+++ SUPPLIED MATERIAL +++
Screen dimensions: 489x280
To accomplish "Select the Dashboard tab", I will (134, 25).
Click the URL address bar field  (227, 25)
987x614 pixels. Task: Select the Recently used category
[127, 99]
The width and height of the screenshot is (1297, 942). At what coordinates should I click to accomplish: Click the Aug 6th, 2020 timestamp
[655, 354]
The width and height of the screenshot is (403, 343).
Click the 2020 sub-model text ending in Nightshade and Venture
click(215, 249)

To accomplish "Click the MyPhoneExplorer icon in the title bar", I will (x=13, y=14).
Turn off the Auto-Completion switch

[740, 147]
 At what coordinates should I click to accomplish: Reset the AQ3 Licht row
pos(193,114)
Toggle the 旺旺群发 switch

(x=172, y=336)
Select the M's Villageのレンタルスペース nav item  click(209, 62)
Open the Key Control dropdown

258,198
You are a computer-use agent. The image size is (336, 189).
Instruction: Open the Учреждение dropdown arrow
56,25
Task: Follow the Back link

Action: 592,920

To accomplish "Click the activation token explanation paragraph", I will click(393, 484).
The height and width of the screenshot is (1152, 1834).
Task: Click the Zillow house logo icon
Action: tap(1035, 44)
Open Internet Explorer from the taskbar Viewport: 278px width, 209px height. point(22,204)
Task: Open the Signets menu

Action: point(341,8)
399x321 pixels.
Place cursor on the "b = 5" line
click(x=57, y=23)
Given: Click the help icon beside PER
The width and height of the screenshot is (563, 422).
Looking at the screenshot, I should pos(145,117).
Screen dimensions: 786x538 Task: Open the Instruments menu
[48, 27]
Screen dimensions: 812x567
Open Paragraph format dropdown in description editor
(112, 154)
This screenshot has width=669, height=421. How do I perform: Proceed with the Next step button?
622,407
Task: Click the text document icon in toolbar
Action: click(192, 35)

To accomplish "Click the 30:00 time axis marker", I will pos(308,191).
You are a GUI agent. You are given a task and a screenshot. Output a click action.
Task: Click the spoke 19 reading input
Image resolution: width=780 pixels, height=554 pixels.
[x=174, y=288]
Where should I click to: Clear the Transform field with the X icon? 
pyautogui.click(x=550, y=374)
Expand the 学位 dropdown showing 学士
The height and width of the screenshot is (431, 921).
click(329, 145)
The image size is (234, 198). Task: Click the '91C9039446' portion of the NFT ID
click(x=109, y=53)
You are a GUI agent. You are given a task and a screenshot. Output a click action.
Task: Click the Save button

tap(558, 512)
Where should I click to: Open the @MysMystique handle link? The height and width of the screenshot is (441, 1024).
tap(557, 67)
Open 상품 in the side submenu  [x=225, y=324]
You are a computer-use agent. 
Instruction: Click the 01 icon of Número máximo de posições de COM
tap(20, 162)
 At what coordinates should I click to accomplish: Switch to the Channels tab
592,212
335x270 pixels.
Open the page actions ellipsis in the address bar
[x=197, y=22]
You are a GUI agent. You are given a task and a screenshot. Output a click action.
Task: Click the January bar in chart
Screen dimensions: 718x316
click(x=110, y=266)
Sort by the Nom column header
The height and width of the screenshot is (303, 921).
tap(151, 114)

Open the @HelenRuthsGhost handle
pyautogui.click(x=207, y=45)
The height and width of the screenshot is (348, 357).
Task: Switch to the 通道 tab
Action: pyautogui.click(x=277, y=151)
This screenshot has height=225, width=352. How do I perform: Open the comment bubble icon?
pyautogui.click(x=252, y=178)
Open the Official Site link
+++
◆ **EXERCISE GOAL**: All entries above are to be reproduced exactly.

◆ **EXERCISE SOLUTION**:
Screen dimensions: 489x280
To accomplish "Select the Dashboard tab", I will (134, 25).
Click the URL address bar field  (227, 25)
987x614 pixels. Task: Select the Recently used category
[127, 99]
The width and height of the screenshot is (1297, 942). At what coordinates should I click to accomplish: Click the Aug 6th, 2020 timestamp
[655, 354]
The width and height of the screenshot is (403, 343).
Click the 2020 sub-model text ending in Nightshade and Venture
click(215, 249)

To accomplish "Click the MyPhoneExplorer icon in the title bar", I will (x=13, y=14).
Turn off the Auto-Completion switch

[740, 147]
 At what coordinates should I click to accomplish: Reset the AQ3 Licht row
pos(193,114)
Toggle the 旺旺群发 switch

(x=172, y=336)
Select the M's Villageのレンタルスペース nav item  click(209, 62)
Open the Key Control dropdown

258,198
You are a computer-use agent. The image size is (336, 189).
Instruction: Open the Учреждение dropdown arrow
56,25
Task: Follow the Back link

Action: 592,920

To accomplish "Click the activation token explanation paragraph", I will click(393, 484).
The height and width of the screenshot is (1152, 1834).
Task: Click the Zillow house logo icon
Action: tap(1035, 44)
Open Internet Explorer from the taskbar Viewport: 278px width, 209px height. point(22,204)
Task: Open the Signets menu

Action: point(341,8)
399x321 pixels.
Place cursor on the "b = 5" line
click(x=57, y=23)
Given: Click the help icon beside PER
The width and height of the screenshot is (563, 422).
Looking at the screenshot, I should pos(145,117).
Screen dimensions: 786x538 Task: Open the Instruments menu
[48, 27]
Screen dimensions: 812x567
Open Paragraph format dropdown in description editor
(112, 154)
This screenshot has width=669, height=421. How do I perform: Proceed with the Next step button?
622,407
Task: Click the text document icon in toolbar
Action: click(192, 35)

To accomplish "Click the 30:00 time axis marker", I will pos(308,191).
You are a GUI agent. You are given a task and a screenshot. Output a click action.
Task: Click the spoke 19 reading input
Image resolution: width=780 pixels, height=554 pixels.
[x=174, y=288]
Where should I click to: Clear the Transform field with the X icon? 
pyautogui.click(x=550, y=374)
Expand the 学位 dropdown showing 学士
The height and width of the screenshot is (431, 921).
click(329, 145)
The image size is (234, 198). Task: Click the '91C9039446' portion of the NFT ID
click(x=109, y=53)
You are a GUI agent. You are given a task and a screenshot. Output a click action.
Task: Click the Save button

tap(558, 512)
Where should I click to: Open the @MysMystique handle link? The height and width of the screenshot is (441, 1024).
tap(557, 67)
Open 상품 in the side submenu  [x=225, y=324]
You are a computer-use agent. 
Instruction: Click the 01 icon of Número máximo de posições de COM
tap(20, 162)
 At what coordinates should I click to accomplish: Switch to the Channels tab
592,212
335x270 pixels.
Open the page actions ellipsis in the address bar
[x=197, y=22]
You are a GUI agent. You are given a task and a screenshot. Output a click action.
Task: Click the January bar in chart
Screen dimensions: 718x316
click(x=110, y=266)
Sort by the Nom column header
The height and width of the screenshot is (303, 921).
tap(151, 114)

Open the @HelenRuthsGhost handle
pyautogui.click(x=207, y=45)
The height and width of the screenshot is (348, 357).
Task: Switch to the 通道 tab
Action: pyautogui.click(x=277, y=151)
This screenshot has height=225, width=352. How do I perform: Open the comment bubble icon?
pyautogui.click(x=252, y=178)
Open the Official Site link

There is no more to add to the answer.